IBM Bluemix, having been used for IoT and various other technologies has finally been released a portal for Data Scientists to off load their computational tasks to the trusted and reliable Bluemix servers. Even the toughest and meanest problems can be solved within a jiffy as compared to the traditional laptop or desktop route. IBM has given the ability to connect all the services within the Bluemix sector with one another. This allows us to connect our IoT devices via IBM Watson and feed the data to our models on IBM Data Science Experience (IBM DSX) and then run predictive analysis on it. This flexibility helps developers get things done in a faster and secure way with low turnaround time.

IBM Data Science Experience is a one stop solution for Data Scientists, Machine Learning Practitioners, Data Engineers, etc with the latest cutting edge tools in the market.

DSX currently includes the following tools and technologies

Apache Spark

Jupyter Notebook with Python, R, and Scala

RStudio

 

Why IBM DSX?

We can use either our own data or the datasets available from the community to create, train and deploy self-learning models. Leveraging an automated, collaborative workflow helps you to drive intelligence into the day to day business applications easily.

Simple: DSX Learning guides and community tutorials guide you through the steps to create, train, evaluate and deploy based on the desired outcome.

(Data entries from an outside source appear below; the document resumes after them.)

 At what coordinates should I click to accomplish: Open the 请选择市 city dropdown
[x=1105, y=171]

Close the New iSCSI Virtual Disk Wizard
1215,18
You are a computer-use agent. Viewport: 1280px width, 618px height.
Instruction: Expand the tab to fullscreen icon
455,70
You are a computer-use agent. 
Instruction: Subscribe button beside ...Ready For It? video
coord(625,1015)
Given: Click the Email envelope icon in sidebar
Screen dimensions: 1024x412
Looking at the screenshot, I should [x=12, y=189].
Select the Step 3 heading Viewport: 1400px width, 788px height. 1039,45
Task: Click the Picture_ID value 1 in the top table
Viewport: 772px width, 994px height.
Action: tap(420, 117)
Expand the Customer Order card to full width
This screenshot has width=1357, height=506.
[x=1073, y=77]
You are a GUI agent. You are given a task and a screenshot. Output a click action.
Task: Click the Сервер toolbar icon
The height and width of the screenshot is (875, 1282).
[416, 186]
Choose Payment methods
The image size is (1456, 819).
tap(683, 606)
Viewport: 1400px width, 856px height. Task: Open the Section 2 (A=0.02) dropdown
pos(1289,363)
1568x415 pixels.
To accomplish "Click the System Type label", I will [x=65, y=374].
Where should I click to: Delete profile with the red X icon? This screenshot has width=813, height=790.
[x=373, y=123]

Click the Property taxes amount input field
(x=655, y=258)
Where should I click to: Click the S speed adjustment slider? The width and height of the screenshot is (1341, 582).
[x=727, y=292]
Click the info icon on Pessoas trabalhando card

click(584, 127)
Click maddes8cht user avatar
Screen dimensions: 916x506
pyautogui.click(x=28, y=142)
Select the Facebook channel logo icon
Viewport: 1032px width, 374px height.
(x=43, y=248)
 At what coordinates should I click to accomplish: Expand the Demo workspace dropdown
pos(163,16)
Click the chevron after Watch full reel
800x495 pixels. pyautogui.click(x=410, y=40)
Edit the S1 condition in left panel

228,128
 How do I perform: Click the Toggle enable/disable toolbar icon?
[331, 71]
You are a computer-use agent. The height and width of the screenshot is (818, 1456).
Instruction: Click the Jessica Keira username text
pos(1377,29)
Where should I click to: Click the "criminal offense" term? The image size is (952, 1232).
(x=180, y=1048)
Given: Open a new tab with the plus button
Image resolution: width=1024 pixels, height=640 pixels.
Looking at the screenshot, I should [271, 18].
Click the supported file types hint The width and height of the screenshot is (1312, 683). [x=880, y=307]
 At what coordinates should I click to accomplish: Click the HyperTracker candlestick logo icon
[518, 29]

Powerful: Harnessing the power of DSX, you can run multiple algorithms to find the one best suited for your needs the works best for your data

Flexible: Testing and deploying your models as APIs for development, testing or pushing to production has never been easier.

 

Interact with a wide variety of data sources:

DSX supports the following wide variety of data sources that can either be pulled from or connected to. Along with the following data sources, streaming data from Kafka topics is also supported.

  • Amazon Redshift
  • Apache Hive
  • Cloudera Impala
  • IBM DB2
  • IBM Informix
  • IBM Netezza
  • IBM dash DBTM
  • IBM Watson Analytics
  • Microsoft Azure
  • Microsoft SQL Server
  • MySQL
  • Oracle
  • Pivotal Greenplum
  • PostgreSQL
  • Salesforce.com
  • Sybase
  • Sybase IQ

 

A recent test by a Github user to study the difference between local development and development on IBM’s Bluemix Servers gave astonishing results. The test was performed with a standard 5000 IMDB Movie Database hosted on Kaggle to make a scalable movie recommendation engine. A recommendation engine works by recommending users things that they might like based on the things they have liked in the past just like Youtube’s video recommendation or any e-commerce portal’s “you might also like to buy this” section. The test was performed on a dual core i7 laptop with GPU acceleration which took over 38 minutes to give out credible output and the same program on IBM’s Data Science system based on Bluemix took just over 30 seconds to complete.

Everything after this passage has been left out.